Durante la agonía del papa y después de su muerte, Galeazzi-Lisi se dedicó a vender información privilegiada y fotografías íntimas del pontífice a publicaciones como la revista francesa Paris Match. Utilizando una pequeña cámara oculta, capturó imágenes del Papa moribundo que luego comercializó por sumas considerables, violando toda ética profesional.

Pero la traición del médico no terminaría allí. Tras el fallecimiento real de Pío XII, Galeazzi-Lisi tomó una decisión que convertiría el funeral papal en un espectáculo dantesco. Junto al profesor Oreste Nuzzi de Nápoles, implementó un método de embalsamamiento “revolucionario” y completamente experimental, supuestamente inspirado en rituales antiguos aplicados a Jesucristo. El procedimiento consistía en cubrir el cuerpo con una mezcla de hierbas, aceites esenciales y resinas, para luego envolverlo herméticamente en celofán.
Un funeral de pesadilla
Los resultados fueron catastróficos. El cálido clima otoñal combinado con la falta de ventilación provocada por el celofán aceleró drásticamente la descomposición del cuerpo. Un hedor insoportable comenzó a emanar del cadáver, tan intenso que varios miembros de la Guardia Suiza apostados como guardia de honor se desmayaron. Los turnos de guardia tuvieron que reducirse a apenas 15 minutos para resultar soportables.
El cuerpo sufrió transformaciones horripilantes: la piel adquirió tonalidades verdosas y negruzcas, el rostro se arrugó hasta desfigurarse y, según múltiples testimonios, el tabique nasal colapsó. La retracción de los músculos faciales creó una macabra expresión que dejaba los dientes expuestos en una especie de sonrisa espectral.
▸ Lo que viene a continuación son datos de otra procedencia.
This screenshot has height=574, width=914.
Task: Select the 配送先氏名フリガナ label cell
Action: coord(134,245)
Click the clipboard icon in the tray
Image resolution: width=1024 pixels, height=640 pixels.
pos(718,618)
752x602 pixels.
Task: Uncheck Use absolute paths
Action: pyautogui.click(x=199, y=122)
El punto culminante del horror ocurrió durante el traslado procesional desde Castel Gandolfo a la Basílica de San Pedro, en Roma, el 11 de octubre. Los gases acumulados por la descomposición, atrapados por el sellado de celofán, generaron tal presión interna que el tórax del papa “explotó” o “implosionó”, según reportaron varias fuentes.
Desesperadas, las autoridades vaticanas convocaron urgentemente a los mejores embalsamadores de Roma, quienes poco pudieron hacer ante el avanzado estado de deterioro. Para los nueve días de exposición pública, fue necesario aplicar una máscara de cera y látex que ocultara el rostro desfigurado, mientras el féretro era elevado para mantener a los fieles a una distancia que dificultara la visión cercana de los restos.
Las consecuencias
El escándalo tuvo repercusiones inmediatas. Galeazzi-Lisi fue despedido fulminantemente por el Colegio Cardenalicio, posteriormente expulsado del Colegio Médico italiano por “comportamiento indigno” y, finalmente, el papa Juan XXIII le prohibió de por vida la entrada a la Ciudad del Vaticano. El médico intentaría sin éxito defender su reputación publicando unas memorias en 1960, pero pasaría a la historia como “l’archiatra corrotto” (El arquiatra corrupto).

Para el Vaticano, el episodio supuso una profunda vergüenza que obligó a revisar drásticamente los protocolos funerarios papales. La necesidad de evitar que se repitieran los “abusos” de 1958 se convirtió en una consideración explícita para futuros funerales pontificios.
Pero quizás la mayor tragedia fue que estos eventos macabros añadieron una nota sombría y sensacionalista al recuerdo del significativo pontificado de Pío XII, cuya compleja figura histórica quedó en parte eclipsada por el caos de sus últimos días. Todo a partir de una cortina que se movió, una ventana que se abrió, o una señal que nunca debió ser.